8 pm Tuesday 26 September 2017
Lindisfarne House, Barbourne Terrace, Worcester WR1 3JS
(Lindisfarne House is the first house in Barbourne Terrace when coming from the A38, and is almost opposite St George’s Square). All welcome; no pre-booking necessary. Parking. Coffee at about 9.30 pm
Will doctors one day determine our health and our abilities before we are born?
A discussion involving contributions from Mrs Poov Wood, Dr Carla Laverack, Revd Dr Stephen May, Prof. Geoff Pritchard, and a short video contribution by an American scientist.

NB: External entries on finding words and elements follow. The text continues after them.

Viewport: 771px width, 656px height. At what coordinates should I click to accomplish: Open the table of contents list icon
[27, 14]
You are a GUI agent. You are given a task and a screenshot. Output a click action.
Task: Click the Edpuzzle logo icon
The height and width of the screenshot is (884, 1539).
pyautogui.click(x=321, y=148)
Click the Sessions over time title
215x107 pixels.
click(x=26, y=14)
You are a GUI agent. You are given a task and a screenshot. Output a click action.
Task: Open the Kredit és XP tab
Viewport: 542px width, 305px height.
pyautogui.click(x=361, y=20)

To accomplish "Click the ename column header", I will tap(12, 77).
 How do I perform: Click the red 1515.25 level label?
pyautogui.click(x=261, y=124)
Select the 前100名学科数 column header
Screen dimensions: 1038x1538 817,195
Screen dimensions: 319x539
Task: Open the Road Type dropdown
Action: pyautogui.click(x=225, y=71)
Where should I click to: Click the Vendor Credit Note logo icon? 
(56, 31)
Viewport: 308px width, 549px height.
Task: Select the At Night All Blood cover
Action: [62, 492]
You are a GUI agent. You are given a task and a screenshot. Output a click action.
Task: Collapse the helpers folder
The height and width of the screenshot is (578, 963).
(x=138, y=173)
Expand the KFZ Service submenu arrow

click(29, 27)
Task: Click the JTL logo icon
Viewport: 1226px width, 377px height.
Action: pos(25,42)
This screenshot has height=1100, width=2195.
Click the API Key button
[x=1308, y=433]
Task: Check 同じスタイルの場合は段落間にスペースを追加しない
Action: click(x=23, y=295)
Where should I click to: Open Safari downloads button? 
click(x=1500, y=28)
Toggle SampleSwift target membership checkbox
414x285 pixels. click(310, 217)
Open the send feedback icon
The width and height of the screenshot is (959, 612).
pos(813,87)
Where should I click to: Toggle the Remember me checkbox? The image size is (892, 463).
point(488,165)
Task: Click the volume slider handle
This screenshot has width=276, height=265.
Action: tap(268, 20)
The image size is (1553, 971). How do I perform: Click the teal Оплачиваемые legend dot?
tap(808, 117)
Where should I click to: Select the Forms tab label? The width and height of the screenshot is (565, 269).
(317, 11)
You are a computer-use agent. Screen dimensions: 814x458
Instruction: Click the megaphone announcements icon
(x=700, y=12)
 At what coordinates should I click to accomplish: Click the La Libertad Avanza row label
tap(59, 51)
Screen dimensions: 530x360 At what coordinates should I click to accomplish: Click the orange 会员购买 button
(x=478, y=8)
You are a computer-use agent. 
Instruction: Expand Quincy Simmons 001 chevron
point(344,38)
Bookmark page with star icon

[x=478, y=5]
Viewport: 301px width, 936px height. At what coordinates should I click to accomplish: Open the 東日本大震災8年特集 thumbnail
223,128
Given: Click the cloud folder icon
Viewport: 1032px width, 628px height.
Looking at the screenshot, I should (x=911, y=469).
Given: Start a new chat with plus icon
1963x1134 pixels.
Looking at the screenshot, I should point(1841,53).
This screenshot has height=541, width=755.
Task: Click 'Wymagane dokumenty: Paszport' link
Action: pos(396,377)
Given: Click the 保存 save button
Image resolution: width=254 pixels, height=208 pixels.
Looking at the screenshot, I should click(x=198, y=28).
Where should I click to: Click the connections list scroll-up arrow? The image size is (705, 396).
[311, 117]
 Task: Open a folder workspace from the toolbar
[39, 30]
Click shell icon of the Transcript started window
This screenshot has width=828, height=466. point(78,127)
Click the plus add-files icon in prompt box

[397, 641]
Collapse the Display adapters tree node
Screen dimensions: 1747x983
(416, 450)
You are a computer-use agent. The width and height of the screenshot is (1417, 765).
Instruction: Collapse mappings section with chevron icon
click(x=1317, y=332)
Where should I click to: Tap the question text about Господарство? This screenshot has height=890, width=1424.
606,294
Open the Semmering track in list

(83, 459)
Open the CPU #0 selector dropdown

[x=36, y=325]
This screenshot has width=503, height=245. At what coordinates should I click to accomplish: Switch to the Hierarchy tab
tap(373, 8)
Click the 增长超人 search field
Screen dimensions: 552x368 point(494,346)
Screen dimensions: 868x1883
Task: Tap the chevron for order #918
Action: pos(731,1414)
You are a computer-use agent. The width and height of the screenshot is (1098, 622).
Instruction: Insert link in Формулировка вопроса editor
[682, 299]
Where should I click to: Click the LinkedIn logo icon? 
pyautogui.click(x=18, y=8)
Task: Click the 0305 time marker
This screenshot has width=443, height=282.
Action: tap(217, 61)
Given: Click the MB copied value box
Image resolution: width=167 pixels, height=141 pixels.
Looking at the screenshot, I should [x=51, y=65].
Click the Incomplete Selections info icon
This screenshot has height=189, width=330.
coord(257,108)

Animal characteristics (such as colour and temperament) are usually inherited. A dog can be trained, but the character of an animal does not simply emerge in a newborn animal at random. Modern evolutionary science indicates that the same applies to humans too. A nation could try therefore to gain an edge over its neighbours by “improving” its gene pool, and genetic medicine could one day eliminate some inherited diseases.Determining any human or animal’s DNA has become almost routine for police investigations. It will soon become even more important for medicine.
Most religious faiths have been extremely wary of experiments in this field. Using the information mentioned above soon becomes a moral minefield even for nonbelievers, as the patient (i.e the embryo) is not in a position to be consulted about its own extinction or modification. More important for some Christians may be the realisation that the gifts we traditionally regard as imparted by God could one day be enhanced or reduced by clinicians.
The discussion will consist of contributions by five people with different perspectives.